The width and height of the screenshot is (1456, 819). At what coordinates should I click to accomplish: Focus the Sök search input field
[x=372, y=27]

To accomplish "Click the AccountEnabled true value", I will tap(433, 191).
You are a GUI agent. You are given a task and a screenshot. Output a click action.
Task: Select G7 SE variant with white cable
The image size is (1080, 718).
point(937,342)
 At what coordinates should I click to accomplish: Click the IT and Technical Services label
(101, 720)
...
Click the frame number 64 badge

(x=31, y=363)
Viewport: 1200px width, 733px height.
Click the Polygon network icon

**To do:** Your reply is to repeat, unchanged, the lines above running from the one with "Viewport: 1200px width, 733px height." up to and including the one with "Click the Polygon network icon".

**Exercise answer:**
Viewport: 1200px width, 733px height.
Click the Polygon network icon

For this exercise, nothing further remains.